If you’re interested in understanding Scotland’s Curriculum for Excellence, take the time to read the recent OECD Review of Quality and Equity of Schooling in Scotland: it’s available on Google Books.
It’s not a quick read, at 167 pages, but reading it is time well spent. When I changed career to education over 3 years ago, I found it was relatively easy to find out about the individual parts of the Scottish education jigsaw, particularly from web sites, but hard to get the big picture. Even Moray House’s excellent Returning to Teaching Course, although it got me hooked on a new career, just made me realise how little I knew about the way the bigger picture had changed.
I can’t recommend this paper enough to anyone who wants to know the full story, and maybe gets a bit frustrated reading the kind of “bite-sized chunks” typical of web sites and marketing materials. It is an excellent help in making sense of Curriculum for Excellence, particularly by putting it into an international context. It doesn’t pull any punches about the urgency, either.

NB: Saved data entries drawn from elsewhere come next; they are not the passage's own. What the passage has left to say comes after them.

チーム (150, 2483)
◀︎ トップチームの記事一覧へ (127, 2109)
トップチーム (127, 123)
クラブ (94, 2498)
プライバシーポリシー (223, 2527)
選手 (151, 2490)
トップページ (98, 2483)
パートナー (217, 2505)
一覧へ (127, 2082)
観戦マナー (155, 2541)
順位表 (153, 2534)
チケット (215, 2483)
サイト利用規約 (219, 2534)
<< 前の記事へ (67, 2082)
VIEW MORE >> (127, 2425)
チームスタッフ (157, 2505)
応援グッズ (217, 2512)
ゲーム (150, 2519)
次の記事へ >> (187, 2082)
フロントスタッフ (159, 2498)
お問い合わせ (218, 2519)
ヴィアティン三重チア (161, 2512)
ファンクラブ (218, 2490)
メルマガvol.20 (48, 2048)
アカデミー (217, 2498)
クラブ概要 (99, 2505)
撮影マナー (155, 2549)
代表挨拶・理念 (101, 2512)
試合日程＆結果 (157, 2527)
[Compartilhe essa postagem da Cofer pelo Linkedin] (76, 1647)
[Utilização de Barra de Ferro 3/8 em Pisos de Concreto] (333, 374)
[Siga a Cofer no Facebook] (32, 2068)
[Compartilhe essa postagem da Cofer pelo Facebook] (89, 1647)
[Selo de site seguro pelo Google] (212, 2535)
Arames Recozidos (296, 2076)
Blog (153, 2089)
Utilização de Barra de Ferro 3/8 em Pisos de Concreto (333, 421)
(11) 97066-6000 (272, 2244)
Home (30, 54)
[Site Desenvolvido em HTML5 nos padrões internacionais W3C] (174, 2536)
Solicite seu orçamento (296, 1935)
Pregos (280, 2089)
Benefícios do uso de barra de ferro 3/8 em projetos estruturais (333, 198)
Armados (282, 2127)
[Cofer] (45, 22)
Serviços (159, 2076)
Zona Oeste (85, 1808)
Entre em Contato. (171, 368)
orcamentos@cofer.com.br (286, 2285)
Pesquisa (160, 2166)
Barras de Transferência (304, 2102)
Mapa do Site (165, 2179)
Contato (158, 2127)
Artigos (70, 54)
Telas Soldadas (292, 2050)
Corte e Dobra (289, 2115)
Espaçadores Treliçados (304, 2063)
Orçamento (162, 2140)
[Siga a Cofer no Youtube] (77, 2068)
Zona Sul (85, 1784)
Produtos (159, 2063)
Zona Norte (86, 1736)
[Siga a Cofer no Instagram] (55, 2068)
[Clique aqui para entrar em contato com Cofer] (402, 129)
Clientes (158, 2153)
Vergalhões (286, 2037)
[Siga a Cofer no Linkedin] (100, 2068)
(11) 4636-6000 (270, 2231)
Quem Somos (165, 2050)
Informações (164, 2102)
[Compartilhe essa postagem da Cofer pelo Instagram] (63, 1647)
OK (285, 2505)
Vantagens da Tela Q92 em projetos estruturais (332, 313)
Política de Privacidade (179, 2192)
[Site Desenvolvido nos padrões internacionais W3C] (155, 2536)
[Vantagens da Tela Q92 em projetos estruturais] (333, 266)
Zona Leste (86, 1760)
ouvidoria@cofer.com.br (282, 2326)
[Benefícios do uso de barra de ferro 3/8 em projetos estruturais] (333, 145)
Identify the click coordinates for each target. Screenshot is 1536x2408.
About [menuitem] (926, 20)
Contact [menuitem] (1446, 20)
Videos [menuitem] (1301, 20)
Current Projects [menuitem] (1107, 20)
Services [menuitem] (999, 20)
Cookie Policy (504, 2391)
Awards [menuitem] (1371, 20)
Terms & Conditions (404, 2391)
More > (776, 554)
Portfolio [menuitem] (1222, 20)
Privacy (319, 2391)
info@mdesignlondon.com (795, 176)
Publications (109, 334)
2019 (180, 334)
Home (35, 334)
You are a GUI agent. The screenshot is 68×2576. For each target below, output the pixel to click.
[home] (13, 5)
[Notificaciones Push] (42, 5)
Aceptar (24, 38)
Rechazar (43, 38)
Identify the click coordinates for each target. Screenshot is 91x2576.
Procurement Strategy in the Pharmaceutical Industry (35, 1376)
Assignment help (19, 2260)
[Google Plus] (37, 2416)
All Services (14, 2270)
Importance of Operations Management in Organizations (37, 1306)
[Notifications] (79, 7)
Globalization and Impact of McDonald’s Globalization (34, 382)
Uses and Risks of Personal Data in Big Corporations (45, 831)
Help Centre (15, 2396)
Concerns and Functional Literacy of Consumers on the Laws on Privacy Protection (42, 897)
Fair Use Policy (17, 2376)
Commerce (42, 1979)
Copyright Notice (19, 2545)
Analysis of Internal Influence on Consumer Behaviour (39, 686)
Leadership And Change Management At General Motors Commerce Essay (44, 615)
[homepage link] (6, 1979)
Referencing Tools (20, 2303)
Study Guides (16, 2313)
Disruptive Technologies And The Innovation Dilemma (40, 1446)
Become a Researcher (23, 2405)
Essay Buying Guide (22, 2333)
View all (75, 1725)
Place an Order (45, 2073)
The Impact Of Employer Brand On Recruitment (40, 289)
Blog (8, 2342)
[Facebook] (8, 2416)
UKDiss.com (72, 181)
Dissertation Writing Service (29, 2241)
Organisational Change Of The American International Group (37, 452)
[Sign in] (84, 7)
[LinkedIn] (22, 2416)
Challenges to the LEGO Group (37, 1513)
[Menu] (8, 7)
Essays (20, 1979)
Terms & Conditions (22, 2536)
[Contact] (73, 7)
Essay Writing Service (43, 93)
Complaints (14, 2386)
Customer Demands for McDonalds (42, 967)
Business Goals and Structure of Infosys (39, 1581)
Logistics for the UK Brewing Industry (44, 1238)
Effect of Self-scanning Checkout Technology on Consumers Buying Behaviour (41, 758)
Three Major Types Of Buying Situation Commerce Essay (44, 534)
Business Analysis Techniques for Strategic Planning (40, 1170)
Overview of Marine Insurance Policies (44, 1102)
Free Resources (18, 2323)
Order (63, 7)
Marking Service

If you’ve not heard of it, there’s a one-page summary on the OECD site.
A number of challenges remain, however. Notwithstanding the overall success rate of the Scottish educational system, gaps in achievement have opened up, beginning in primary education and widening throughout junior secondary years. Another concern is the increasing number of young people leaving school with minimal qualifications, a tendency found amongst students from lower socio-economic backgrounds.
The OECD report, by an international team of examiners from Australia, Belgium, Finland and New Zealand, gives a series of recommendations on how such challenges can be met.
For this to be freely available to everyone working in Scottish education is wonderful, even if it’s not possible to copy text or print it. I hope as many people as possible take the time to read it.
Of course, it’s very unlikely to be read by students in schools. Yet there’s a lot in it that could be of huge value to many. But how do we bridge that gap?